The White House confirmed this week that American intelligence had warned in August that a bin Laden attack on some American forces was a strong possibility. Gephardt used the news to call for Congressional hearings akin to the Watergate investigation to find out just what the administration knew and when they knew it.
But no sooner had Gephardt fired his leftist arrow than news surfaced on Friday that actually American intelligence had an even more specific warning two years earlier when you-know-who was President. That FBI warning came darned close to predicting the actual events that were to occur on Sept. 11, 2001. The silence from Gephardt on this latest revelation was deafening.
The national political scene is an ugly mess and I rarely address issues of this sort because I'm simply a spectator like everyone else. But Gephardt provided a textbook look into the partisan world of Washington - warts and all.

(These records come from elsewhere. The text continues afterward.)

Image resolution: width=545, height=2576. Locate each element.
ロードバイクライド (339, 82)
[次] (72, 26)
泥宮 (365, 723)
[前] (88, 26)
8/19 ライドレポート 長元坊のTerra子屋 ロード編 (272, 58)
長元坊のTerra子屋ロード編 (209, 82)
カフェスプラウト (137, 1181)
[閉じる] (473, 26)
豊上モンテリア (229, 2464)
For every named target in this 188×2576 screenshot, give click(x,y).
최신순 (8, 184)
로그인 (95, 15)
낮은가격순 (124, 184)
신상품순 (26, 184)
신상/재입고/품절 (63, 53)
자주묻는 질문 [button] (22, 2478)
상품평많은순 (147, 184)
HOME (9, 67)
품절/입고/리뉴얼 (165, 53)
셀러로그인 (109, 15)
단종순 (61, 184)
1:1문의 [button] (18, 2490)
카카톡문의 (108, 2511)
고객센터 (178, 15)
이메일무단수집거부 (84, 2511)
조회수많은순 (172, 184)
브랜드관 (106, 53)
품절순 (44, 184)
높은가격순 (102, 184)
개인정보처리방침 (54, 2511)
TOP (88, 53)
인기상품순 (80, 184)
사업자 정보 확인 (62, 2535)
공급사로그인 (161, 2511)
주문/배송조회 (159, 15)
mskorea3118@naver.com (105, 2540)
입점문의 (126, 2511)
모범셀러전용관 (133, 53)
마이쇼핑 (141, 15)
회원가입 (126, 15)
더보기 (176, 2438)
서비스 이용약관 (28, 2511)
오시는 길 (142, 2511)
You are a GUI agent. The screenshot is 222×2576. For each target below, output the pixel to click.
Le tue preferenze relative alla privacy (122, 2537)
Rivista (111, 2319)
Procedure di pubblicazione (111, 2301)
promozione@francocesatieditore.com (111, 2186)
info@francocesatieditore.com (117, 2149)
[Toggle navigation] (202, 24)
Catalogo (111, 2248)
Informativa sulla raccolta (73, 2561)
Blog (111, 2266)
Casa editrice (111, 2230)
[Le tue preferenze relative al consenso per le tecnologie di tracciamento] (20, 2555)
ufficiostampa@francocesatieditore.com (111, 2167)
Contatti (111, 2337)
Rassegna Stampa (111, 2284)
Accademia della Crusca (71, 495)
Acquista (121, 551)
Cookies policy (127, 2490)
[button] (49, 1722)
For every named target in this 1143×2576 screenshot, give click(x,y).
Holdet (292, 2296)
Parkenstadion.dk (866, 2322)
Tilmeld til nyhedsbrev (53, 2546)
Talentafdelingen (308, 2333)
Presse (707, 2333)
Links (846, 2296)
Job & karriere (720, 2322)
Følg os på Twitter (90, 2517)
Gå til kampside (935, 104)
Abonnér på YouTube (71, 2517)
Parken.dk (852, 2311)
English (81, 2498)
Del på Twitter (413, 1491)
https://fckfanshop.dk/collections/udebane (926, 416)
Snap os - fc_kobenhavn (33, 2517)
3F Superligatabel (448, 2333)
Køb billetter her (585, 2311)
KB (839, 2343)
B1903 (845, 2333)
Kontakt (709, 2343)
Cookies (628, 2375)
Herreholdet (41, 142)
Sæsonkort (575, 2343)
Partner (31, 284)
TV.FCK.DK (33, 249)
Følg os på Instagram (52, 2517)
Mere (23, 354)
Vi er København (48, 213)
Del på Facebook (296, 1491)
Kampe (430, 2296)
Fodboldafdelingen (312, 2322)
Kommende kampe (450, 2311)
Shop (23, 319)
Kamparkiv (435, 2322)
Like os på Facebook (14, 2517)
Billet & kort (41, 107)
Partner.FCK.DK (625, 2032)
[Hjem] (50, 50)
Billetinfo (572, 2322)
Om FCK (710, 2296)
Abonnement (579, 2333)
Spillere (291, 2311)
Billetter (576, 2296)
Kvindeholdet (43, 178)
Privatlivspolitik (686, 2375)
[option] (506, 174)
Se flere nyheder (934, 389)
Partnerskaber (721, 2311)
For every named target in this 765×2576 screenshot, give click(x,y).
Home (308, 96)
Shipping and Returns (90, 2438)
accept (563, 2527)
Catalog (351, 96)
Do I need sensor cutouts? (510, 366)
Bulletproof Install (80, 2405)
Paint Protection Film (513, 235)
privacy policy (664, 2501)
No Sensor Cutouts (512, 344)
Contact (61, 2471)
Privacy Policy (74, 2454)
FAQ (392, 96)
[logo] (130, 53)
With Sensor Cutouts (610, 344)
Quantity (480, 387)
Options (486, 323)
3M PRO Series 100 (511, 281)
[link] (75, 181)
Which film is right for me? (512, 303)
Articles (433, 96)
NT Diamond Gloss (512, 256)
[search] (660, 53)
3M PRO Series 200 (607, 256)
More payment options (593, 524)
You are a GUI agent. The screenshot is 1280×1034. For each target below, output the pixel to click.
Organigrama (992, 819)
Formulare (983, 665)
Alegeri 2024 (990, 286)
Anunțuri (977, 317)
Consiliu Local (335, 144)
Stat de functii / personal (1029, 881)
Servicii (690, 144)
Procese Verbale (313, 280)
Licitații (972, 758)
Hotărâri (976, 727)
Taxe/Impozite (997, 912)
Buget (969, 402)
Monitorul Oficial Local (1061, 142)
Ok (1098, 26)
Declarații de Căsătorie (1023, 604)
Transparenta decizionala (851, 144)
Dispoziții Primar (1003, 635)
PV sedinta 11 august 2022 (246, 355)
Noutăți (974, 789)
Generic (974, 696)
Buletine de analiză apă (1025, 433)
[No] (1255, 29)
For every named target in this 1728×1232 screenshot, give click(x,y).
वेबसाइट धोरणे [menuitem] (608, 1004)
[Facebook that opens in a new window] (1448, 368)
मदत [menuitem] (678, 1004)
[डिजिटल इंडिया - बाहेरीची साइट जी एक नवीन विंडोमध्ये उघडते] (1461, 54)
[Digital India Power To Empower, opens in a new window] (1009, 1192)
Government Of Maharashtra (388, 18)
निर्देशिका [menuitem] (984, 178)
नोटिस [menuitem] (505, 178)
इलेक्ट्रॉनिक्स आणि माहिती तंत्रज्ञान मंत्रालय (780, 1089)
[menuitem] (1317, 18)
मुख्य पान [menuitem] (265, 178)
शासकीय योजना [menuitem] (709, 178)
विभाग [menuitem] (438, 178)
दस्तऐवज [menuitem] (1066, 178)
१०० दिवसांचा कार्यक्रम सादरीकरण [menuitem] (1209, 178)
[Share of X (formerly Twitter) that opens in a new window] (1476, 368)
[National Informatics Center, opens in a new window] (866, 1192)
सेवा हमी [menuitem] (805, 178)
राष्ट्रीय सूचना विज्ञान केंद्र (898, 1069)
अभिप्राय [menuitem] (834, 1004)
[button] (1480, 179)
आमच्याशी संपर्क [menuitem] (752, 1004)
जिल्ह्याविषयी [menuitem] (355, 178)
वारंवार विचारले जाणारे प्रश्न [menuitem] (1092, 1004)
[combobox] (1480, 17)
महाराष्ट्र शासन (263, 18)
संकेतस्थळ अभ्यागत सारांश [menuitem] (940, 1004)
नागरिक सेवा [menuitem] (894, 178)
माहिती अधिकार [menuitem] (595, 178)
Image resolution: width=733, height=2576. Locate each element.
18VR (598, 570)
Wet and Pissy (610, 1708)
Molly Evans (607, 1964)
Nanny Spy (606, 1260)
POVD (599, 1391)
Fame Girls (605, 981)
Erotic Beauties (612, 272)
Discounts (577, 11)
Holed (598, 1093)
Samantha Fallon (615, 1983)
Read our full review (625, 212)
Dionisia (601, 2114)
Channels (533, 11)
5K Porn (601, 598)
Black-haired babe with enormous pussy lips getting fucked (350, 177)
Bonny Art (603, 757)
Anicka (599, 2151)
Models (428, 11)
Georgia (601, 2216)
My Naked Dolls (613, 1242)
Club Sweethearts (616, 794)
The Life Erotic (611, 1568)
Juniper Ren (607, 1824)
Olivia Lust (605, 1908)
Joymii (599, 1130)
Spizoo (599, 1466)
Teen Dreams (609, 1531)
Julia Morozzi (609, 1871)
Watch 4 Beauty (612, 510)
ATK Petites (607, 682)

It was just a matter of time before someone in Washington would try to make political mileage out of this American tragedy. And with the mid-term elections just around the corner, Gephardt took the lead in the smear campaign. It's both amusing and sickening that he failed to comment on the follow-up report that indicates information was available on bin Laden long before President Bush took office.
If Dick Gephardt truly represents the views of a majority of Missourians, I'll eat my hat. He may represent his union-rich district and his east coast buddies but he doesn't speak for me. Perhaps not for you as well.
The honorable Mr. Gephardt owes an apology to the American public and to President Bush specifically. He took an isolated report and tried to turn it into political gain. And then when his indignation was publicized, he was not man enough to acknowledge that he spoke on poor and incomplete information. Typical Gephardt.